The short timelines scenarios I find most plausible are akin to those outlined by Gwern and Daniel Kokotajlo (also here), where a pretrained language model is given an RL objective function and the capacity to operate a computer, and it turns out that one smart person behind a computer can do a lot more damage than we realized. More generally, short timelines and hard takeoff can happen when continuous scaling up of inputs results in discontinuous performance on important real world objectives. But I don’t see the argument for where that discontinuity will arise—there are too many domains where a language model trained with no real world goal will be helpless.
And yeah, that paper is really cool, but is really only a proof of concept of what would have to become a superhuman science in order for our “Clippy” to take over the world. You’re pointing towards the future, but how long until it arrives?

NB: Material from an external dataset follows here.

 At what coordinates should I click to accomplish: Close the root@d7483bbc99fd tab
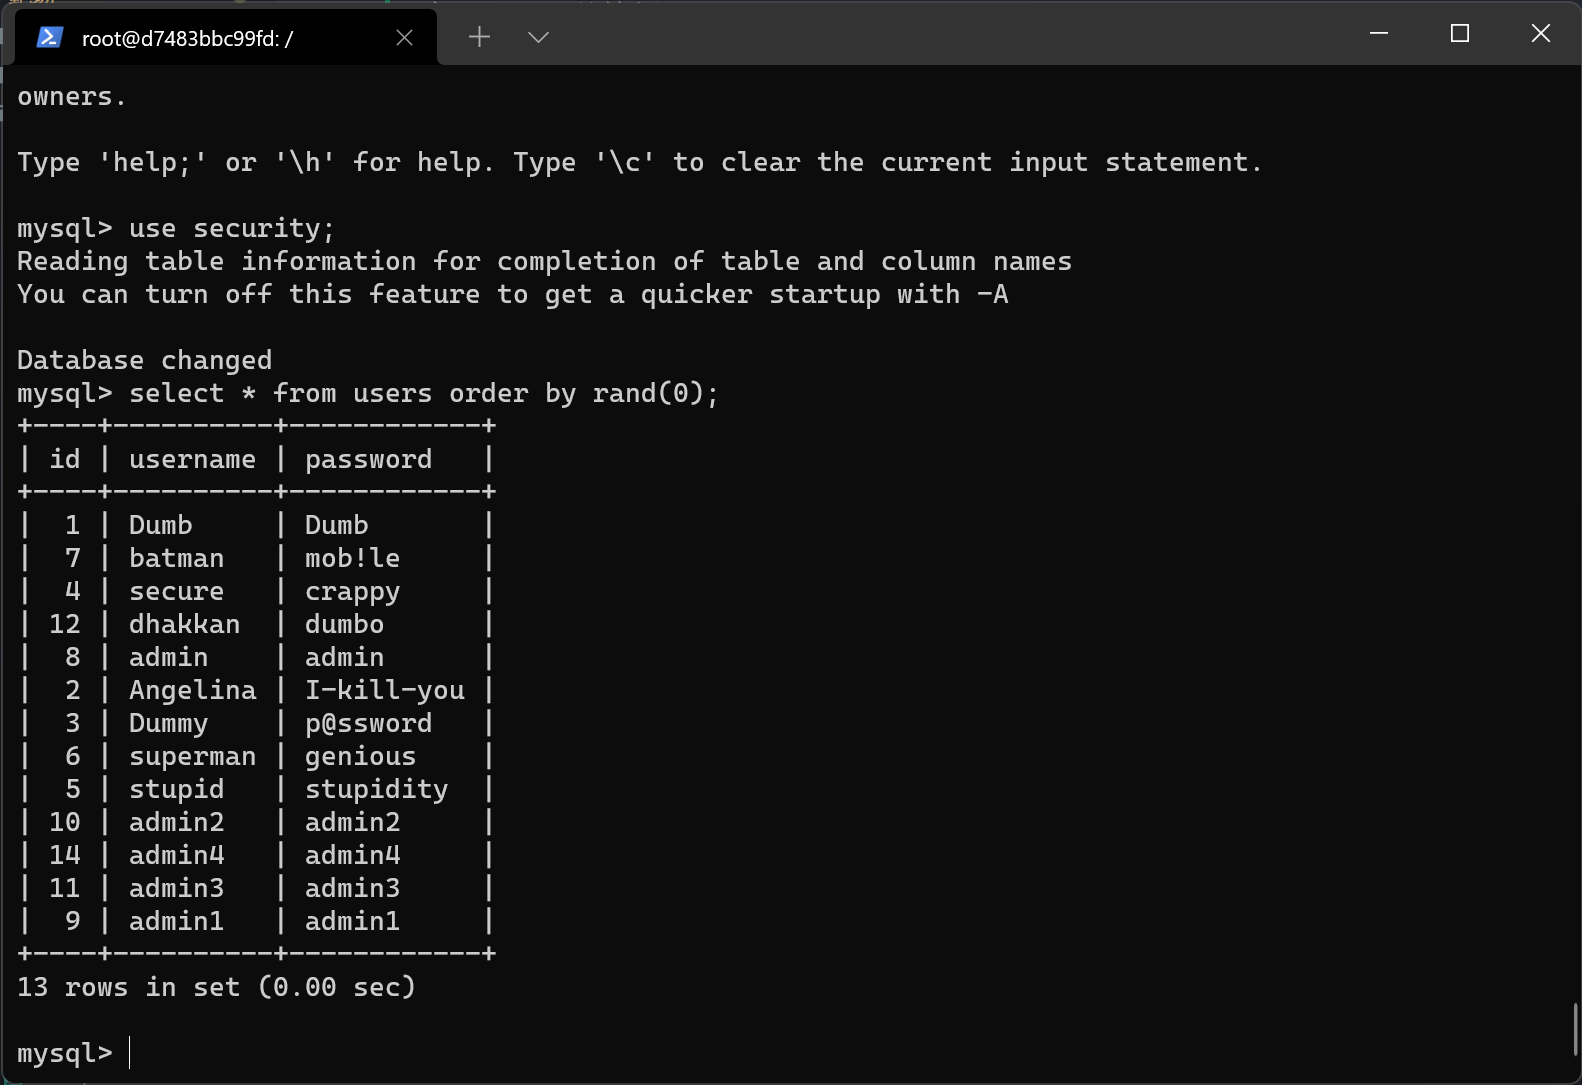click(405, 38)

I think you’re saying that regulations/norms could mask dangerous capability and development, having the effect of eroding credibility/recourses in safety. Yet, unhindered by enforcement, bad actors continue to progress to the worse states, even using the regulations as signposts.
I’m not fully sure I understand all of the sentences in the rest of your paragraph. There’s several jumps in there?
Gwern’s writing “Clippy” lays out some potential possibilities of dislocation of safety mechanisms. If there is additional content you think is convincing (of mechanisms and enforcement) that would be good to share.
You’re right, that paragraph was confusing. I just edited it to try and make it more clear.